*** Opening of Exercise data ***

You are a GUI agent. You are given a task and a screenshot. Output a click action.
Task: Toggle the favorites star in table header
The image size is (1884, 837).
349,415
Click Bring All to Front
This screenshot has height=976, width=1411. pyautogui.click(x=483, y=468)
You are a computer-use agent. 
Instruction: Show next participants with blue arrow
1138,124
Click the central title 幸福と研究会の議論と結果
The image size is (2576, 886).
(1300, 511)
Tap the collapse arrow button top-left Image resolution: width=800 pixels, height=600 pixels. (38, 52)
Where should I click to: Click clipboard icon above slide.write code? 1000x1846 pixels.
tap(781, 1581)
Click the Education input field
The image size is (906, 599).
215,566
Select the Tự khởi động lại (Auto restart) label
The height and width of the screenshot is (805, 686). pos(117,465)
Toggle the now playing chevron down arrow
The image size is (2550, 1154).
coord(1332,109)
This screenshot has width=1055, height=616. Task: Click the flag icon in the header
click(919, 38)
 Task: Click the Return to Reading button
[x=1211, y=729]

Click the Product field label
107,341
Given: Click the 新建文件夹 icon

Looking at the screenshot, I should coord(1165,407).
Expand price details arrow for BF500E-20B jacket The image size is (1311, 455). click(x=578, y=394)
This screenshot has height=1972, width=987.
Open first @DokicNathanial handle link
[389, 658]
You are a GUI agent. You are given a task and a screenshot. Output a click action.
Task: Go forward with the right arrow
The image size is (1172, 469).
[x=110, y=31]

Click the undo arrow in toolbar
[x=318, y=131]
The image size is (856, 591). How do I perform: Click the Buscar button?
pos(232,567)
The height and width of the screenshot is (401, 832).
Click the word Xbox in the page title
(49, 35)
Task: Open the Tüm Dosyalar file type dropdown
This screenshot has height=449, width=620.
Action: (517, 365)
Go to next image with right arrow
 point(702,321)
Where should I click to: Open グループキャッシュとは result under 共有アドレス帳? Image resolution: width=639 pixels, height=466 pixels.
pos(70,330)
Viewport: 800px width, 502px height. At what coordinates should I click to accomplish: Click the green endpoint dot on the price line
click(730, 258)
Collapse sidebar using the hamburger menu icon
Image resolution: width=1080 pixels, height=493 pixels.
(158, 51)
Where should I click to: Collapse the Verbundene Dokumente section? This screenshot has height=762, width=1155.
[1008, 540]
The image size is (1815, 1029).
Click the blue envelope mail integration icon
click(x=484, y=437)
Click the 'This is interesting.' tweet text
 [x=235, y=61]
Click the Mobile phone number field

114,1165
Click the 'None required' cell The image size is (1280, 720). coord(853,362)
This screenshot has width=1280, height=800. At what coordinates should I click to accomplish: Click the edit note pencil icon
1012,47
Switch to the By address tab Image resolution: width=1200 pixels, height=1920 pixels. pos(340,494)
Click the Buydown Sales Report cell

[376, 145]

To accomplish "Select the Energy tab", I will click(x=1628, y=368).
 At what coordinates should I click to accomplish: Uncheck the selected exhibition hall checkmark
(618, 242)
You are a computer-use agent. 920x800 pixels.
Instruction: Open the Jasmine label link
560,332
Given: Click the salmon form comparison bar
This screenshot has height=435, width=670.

*** Close of Exercise data ***

:: Directions for this task ::
Would you please copy exactly the part of the entries above that begins at the line containing "Task: Go forward with the right arrow" and ends at the line containing "Click the 'None", both lines included?

:: Written solution ::
Task: Go forward with the right arrow
The image size is (1172, 469).
[x=110, y=31]

Click the undo arrow in toolbar
[x=318, y=131]
The image size is (856, 591). How do I perform: Click the Buscar button?
pos(232,567)
The height and width of the screenshot is (401, 832).
Click the word Xbox in the page title
(49, 35)
Task: Open the Tüm Dosyalar file type dropdown
This screenshot has height=449, width=620.
Action: (517, 365)
Go to next image with right arrow
 point(702,321)
Where should I click to: Open グループキャッシュとは result under 共有アドレス帳? Image resolution: width=639 pixels, height=466 pixels.
pos(70,330)
Viewport: 800px width, 502px height. At what coordinates should I click to accomplish: Click the green endpoint dot on the price line
click(730, 258)
Collapse sidebar using the hamburger menu icon
Image resolution: width=1080 pixels, height=493 pixels.
(158, 51)
Where should I click to: Collapse the Verbundene Dokumente section? This screenshot has height=762, width=1155.
[1008, 540]
The image size is (1815, 1029).
Click the blue envelope mail integration icon
click(x=484, y=437)
Click the 'This is interesting.' tweet text
 [x=235, y=61]
Click the Mobile phone number field

114,1165
Click the 'None required' cell The image size is (1280, 720). coord(853,362)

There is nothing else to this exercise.